▶ [Problem] Everything in the listing should be restated word for word.

▶ [Records to process]

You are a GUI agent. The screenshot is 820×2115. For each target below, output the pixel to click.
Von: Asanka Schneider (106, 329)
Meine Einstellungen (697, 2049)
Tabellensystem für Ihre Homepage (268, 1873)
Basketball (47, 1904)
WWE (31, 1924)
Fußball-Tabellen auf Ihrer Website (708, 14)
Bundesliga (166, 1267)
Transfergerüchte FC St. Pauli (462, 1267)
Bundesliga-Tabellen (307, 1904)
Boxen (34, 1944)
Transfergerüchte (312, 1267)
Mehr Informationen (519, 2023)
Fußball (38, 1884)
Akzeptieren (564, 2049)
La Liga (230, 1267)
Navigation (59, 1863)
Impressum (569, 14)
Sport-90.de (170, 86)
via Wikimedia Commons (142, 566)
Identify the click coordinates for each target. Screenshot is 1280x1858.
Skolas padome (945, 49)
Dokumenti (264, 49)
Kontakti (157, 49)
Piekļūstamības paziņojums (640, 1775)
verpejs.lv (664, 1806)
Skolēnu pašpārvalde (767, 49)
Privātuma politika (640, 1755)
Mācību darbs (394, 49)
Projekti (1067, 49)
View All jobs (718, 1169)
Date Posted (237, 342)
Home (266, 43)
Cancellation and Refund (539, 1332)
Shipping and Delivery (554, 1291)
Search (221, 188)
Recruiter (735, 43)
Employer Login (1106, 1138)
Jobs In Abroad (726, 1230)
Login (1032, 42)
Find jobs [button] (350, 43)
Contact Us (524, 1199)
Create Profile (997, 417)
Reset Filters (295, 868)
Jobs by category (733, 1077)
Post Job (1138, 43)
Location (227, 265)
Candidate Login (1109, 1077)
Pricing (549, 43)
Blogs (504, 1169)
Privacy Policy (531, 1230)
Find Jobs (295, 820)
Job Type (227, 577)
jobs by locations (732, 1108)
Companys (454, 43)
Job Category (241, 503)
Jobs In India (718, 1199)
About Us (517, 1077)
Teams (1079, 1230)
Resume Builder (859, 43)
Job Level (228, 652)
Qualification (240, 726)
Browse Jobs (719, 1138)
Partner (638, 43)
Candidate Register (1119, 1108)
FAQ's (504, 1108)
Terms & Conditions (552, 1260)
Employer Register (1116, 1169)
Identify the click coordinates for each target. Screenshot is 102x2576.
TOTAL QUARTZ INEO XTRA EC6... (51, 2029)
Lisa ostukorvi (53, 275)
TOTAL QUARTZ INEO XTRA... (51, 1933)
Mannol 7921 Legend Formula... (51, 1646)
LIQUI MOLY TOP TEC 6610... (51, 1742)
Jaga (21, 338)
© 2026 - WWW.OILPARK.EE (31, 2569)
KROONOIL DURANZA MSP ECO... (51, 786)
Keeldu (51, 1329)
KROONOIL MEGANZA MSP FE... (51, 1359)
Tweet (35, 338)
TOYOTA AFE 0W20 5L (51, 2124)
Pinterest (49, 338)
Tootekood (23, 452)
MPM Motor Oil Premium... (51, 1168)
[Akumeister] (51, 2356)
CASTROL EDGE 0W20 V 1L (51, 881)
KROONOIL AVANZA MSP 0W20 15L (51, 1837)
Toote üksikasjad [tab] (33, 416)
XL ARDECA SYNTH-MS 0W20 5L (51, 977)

▶ [Written solution]
You are a GUI agent. The screenshot is 820×2115. For each target below, output the pixel to click.
Von: Asanka Schneider (106, 329)
Meine Einstellungen (697, 2049)
Tabellensystem für Ihre Homepage (268, 1873)
Basketball (47, 1904)
WWE (31, 1924)
Fußball-Tabellen auf Ihrer Website (708, 14)
Bundesliga (166, 1267)
Transfergerüchte FC St. Pauli (462, 1267)
Bundesliga-Tabellen (307, 1904)
Boxen (34, 1944)
Transfergerüchte (312, 1267)
Mehr Informationen (519, 2023)
Fußball (38, 1884)
Akzeptieren (564, 2049)
La Liga (230, 1267)
Navigation (59, 1863)
Impressum (569, 14)
Sport-90.de (170, 86)
via Wikimedia Commons (142, 566)
Identify the click coordinates for each target. Screenshot is 1280x1858.
Skolas padome (945, 49)
Dokumenti (264, 49)
Kontakti (157, 49)
Piekļūstamības paziņojums (640, 1775)
verpejs.lv (664, 1806)
Skolēnu pašpārvalde (767, 49)
Privātuma politika (640, 1755)
Mācību darbs (394, 49)
Projekti (1067, 49)
View All jobs (718, 1169)
Date Posted (237, 342)
Home (266, 43)
Cancellation and Refund (539, 1332)
Shipping and Delivery (554, 1291)
Search (221, 188)
Recruiter (735, 43)
Employer Login (1106, 1138)
Jobs In Abroad (726, 1230)
Login (1032, 42)
Find jobs [button] (350, 43)
Contact Us (524, 1199)
Create Profile (997, 417)
Reset Filters (295, 868)
Jobs by category (733, 1077)
Post Job (1138, 43)
Location (227, 265)
Candidate Login (1109, 1077)
Pricing (549, 43)
Blogs (504, 1169)
Privacy Policy (531, 1230)
Find Jobs (295, 820)
Job Type (227, 577)
jobs by locations (732, 1108)
Companys (454, 43)
Job Category (241, 503)
Jobs In India (718, 1199)
About Us (517, 1077)
Teams (1079, 1230)
Resume Builder (859, 43)
Job Level (228, 652)
Qualification (240, 726)
Browse Jobs (719, 1138)
Partner (638, 43)
Candidate Register (1119, 1108)
FAQ's (504, 1108)
Terms & Conditions (552, 1260)
Employer Register (1116, 1169)
Identify the click coordinates for each target. Screenshot is 102x2576.
TOTAL QUARTZ INEO XTRA EC6... (51, 2029)
Lisa ostukorvi (53, 275)
TOTAL QUARTZ INEO XTRA... (51, 1933)
Mannol 7921 Legend Formula... (51, 1646)
LIQUI MOLY TOP TEC 6610... (51, 1742)
Jaga (21, 338)
© 2026 - WWW.OILPARK.EE (31, 2569)
KROONOIL DURANZA MSP ECO... (51, 786)
Keeldu (51, 1329)
KROONOIL MEGANZA MSP FE... (51, 1359)
Tweet (35, 338)
TOYOTA AFE 0W20 5L (51, 2124)
Pinterest (49, 338)
Tootekood (23, 452)
MPM Motor Oil Premium... (51, 1168)
[Akumeister] (51, 2356)
CASTROL EDGE 0W20 V 1L (51, 881)
KROONOIL AVANZA MSP 0W20 15L (51, 1837)
Toote üksikasjad [tab] (33, 416)
XL ARDECA SYNTH-MS 0W20 5L (51, 977)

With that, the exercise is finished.